Words You’ve Never Heard Pronounced

When I was a kid, I was reading a book to my youngest sibling, and came across the phrase “battling behemoths”. I proceeded to pronounce the second word as “BEE-huh-moths”, the last syllable identical to the term for butterfly-like creatures. My mother corrected me with a pronunciation similar to this.

meaning what?

Yeah, I agree. There is no definitive way to pronounce anything, hasn’t been since before the Great Vowel Shift or when there were dozens of ways to spell “scissors”. And folks who think otherwise are being plaguey.

To me, “general” does rhyme with “mineral.” Why would Gilbert be taken to task for that?

The one I still find hard to believe is that officially formidable is stressed on the first syllable. It still sounds wrong to me.

Complicating the whole question are the heterophonic homonyms, different words spelled the same and pronounced differently, of which I once got a list of over 100 examples. Possibly the oddest one: ask and economist and chemist to pronounce unionized. They can’t even agree which indefinite article should be used with it.

A unionized company vs. an unionized solution.

I’ve heard both of those pronunciations of turmeric and never knew which was correct.

One of my cats is named Calliope. Ka-LIE-uh-pee. She had a vet appointment a while back and when I went to check in with the receptionist I said “I have Calliope here.” The receptionist looked puzzled at her screen for a minute and then said “Oh, I was pronouncing that way wrong in my head!” :laughing: I didn’t get a chance to ask her how she was pronouncing it. Kalie-ope maybe?

Speaking as a life-long labor supporter - A unionized company is a unionized solution! :stuck_out_tongue:

You say “meneral”? Or “gineral”?

I heard that word pronounced cally-ope on a TV show a while back. I always thought it was KA-lie-uh-pee, so I got out the big dictionary. Cally-ope was the first pronunciation, with Ka-lie-uh-pee the second.

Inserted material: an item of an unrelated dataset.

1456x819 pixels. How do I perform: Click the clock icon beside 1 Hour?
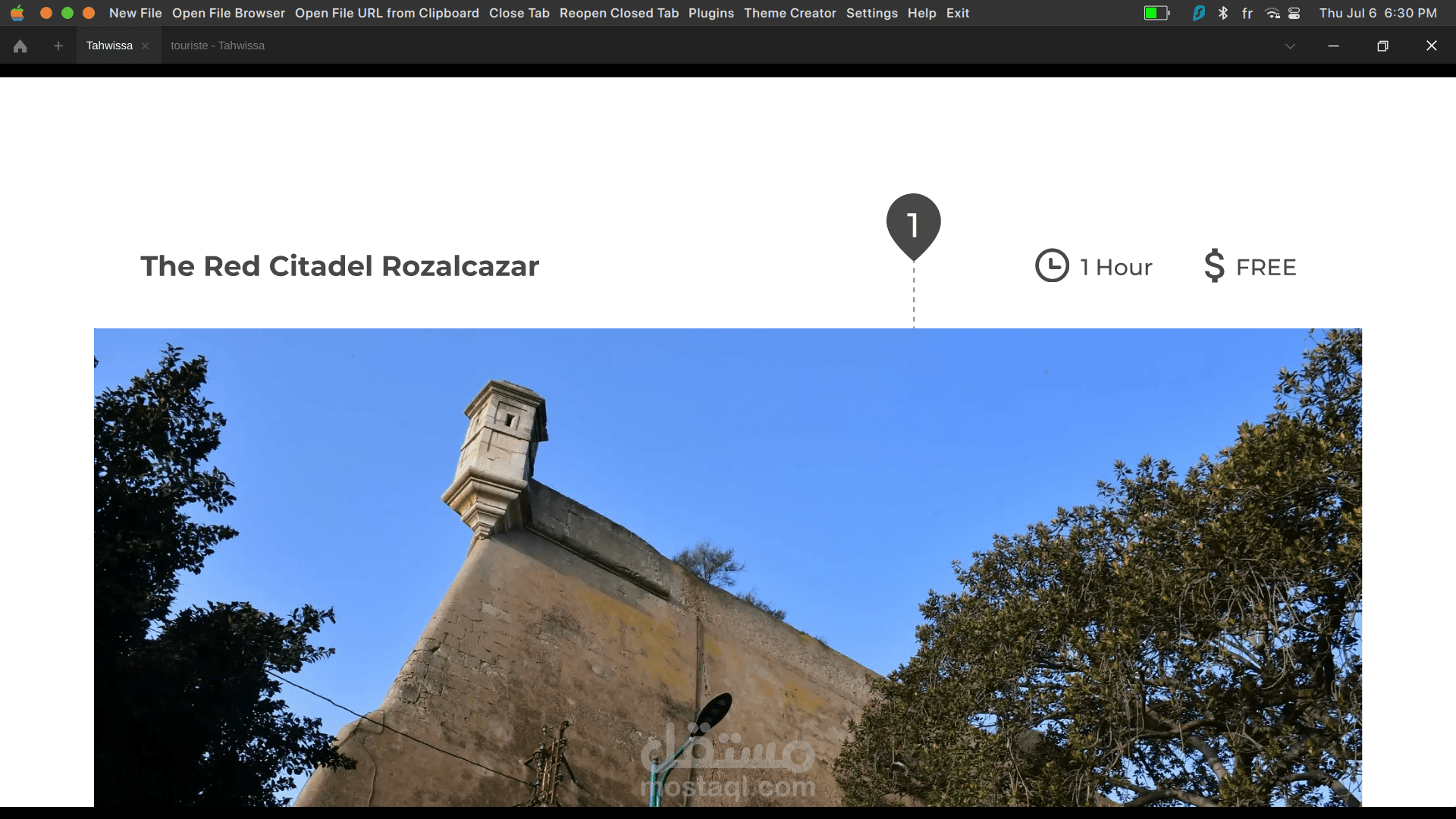coord(1052,266)
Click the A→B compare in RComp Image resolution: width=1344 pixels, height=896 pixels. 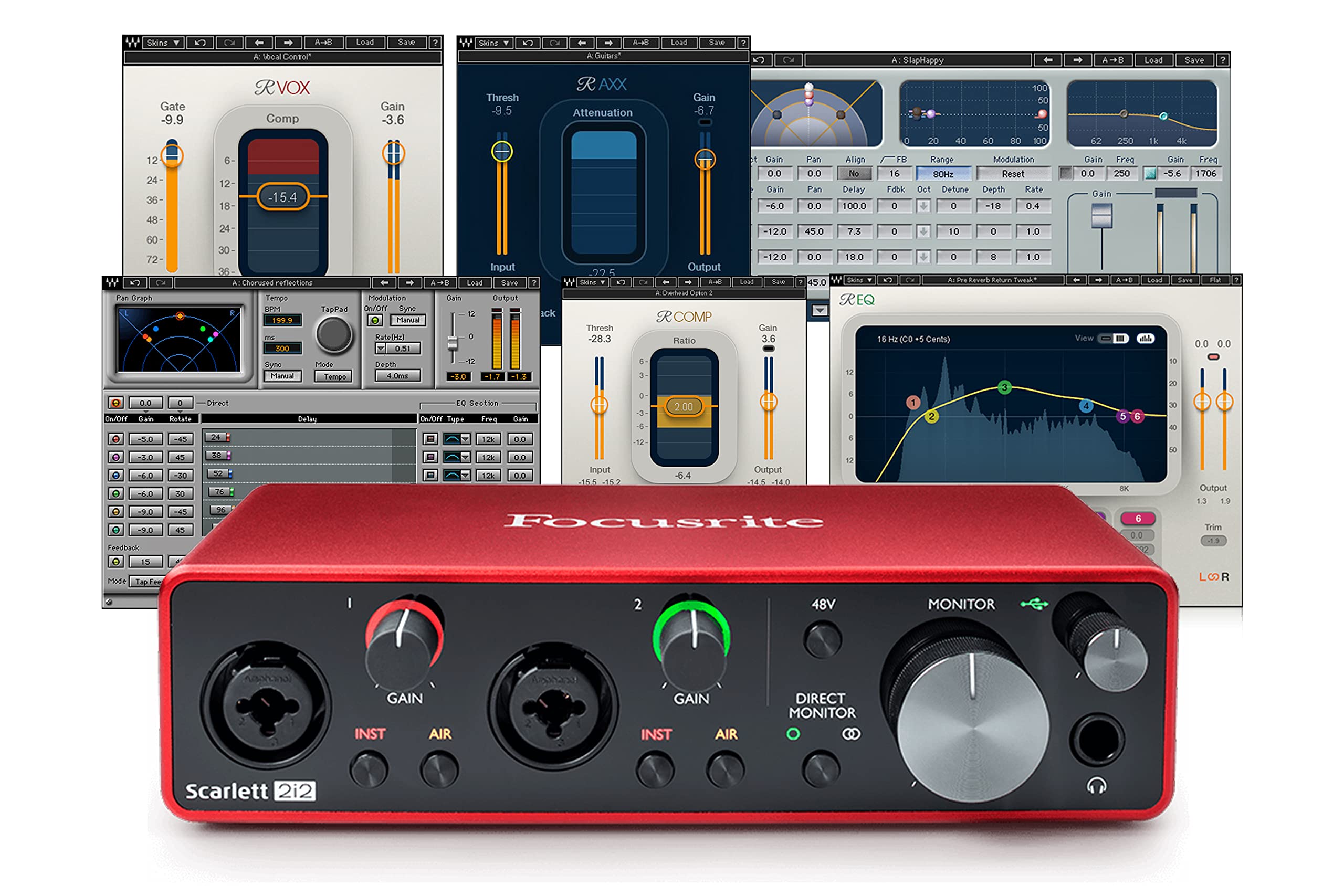[716, 283]
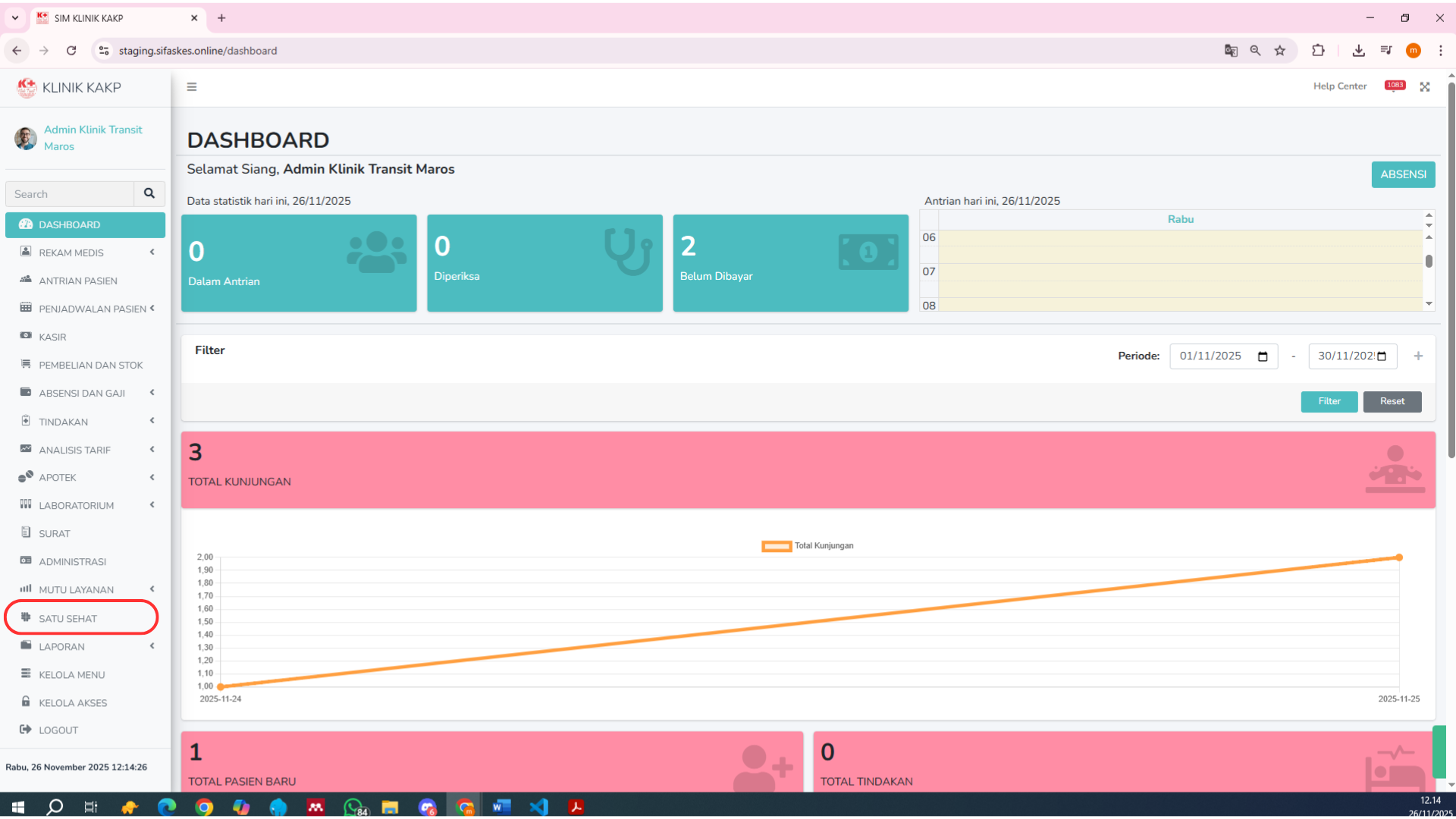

The one that grinds my gears is mischievous. There is no i after the v, and it is not pronounced mis-chee-vee-us! I have yet to find a dictionary (print or on-line) that gives that (mis)pronunciation!

Yes, the rhyme is somewhat slant, but slant rhyme is good. Perfectly acceptable in serious verse and even moreso in some silly musical’s lyrics.

That’s bizarre. It’s for-MID-able in the OED and other UK dictionaries, and MW has it with for-MID as the second acceptable pronunciation at least, but they do have it with FOR-mid as the first option. Never in my life have I heard anyone say it that way.

Turmeric is an odd one, because all the dictionaries say tur-, but although I’ve heard that, ty-oo-meric is also a common pronunciation in the UK, and the one I grew up with. Turmeric as it’s written is obviously correct, but I find it hard to say right.

It can also add to the humour aspect because your mind is expecting certain words and it encounters a different one, but it still fits, so, surprise!

There’s that, and it also gives you a whole slew more of words to choose from, plus it also “softens” the sing-songiness of perfect rhymes. Strong perfect rhymes line after line can sound overbearing and nursery-rhyme-ish. I prefer judicious use of alliteration, assonance, and near-rhyme. But I think I might be straying a bit with those thoughts.

Yes. Yes, I do.

It is said that a gentleman is a guy who can play the bagpipe, but doesn’t. The same can be said for one who knows how to use the word horripilation ,but doesn’t. A huge vocabulary is less useful than it looks, sometimes.

Absolutely agreed. Slant rhymes subvert expectations, but also create a rhythm that’s more like a dance than hopping from left to right.

When I visited Australia about 10 years ago I toured the Old Melbourne Gaol. I knew it was an old prison, but I had no idea what a “gaol” was or how that word was pronounced. It wasn’t until well after I’d returned home that I figured out it’s simply an alternative way of spelling “jail”, predominantly used in the UK and Australia from what I gather.

I only relatively recently learned that “slough” is pronounced like “slew”, at least around here when it’s used to describe a wetland. I keep wanting to pronounce it to rhyme with “dough”. And I have no idea how the town in England with the same spelling is pronounced, but I’m pretty sure it’s not the same.

Slow to rhyme with now.

There was a TV show about the apocalypse in the UK, set in Slough (miniseries, terrible ending, I hated it and think nobody should ever watch it), that was called Apocalypse Slough until they realised that not everyone would get the pun.

I say it as FOR-mid-able. People who put the stress on the second syllable sound weird to me.

I hope you’re not also one of those people who says sek-sual. I just listened to an audiobook (history-based) where that word came up a lot and it made my skin crawl.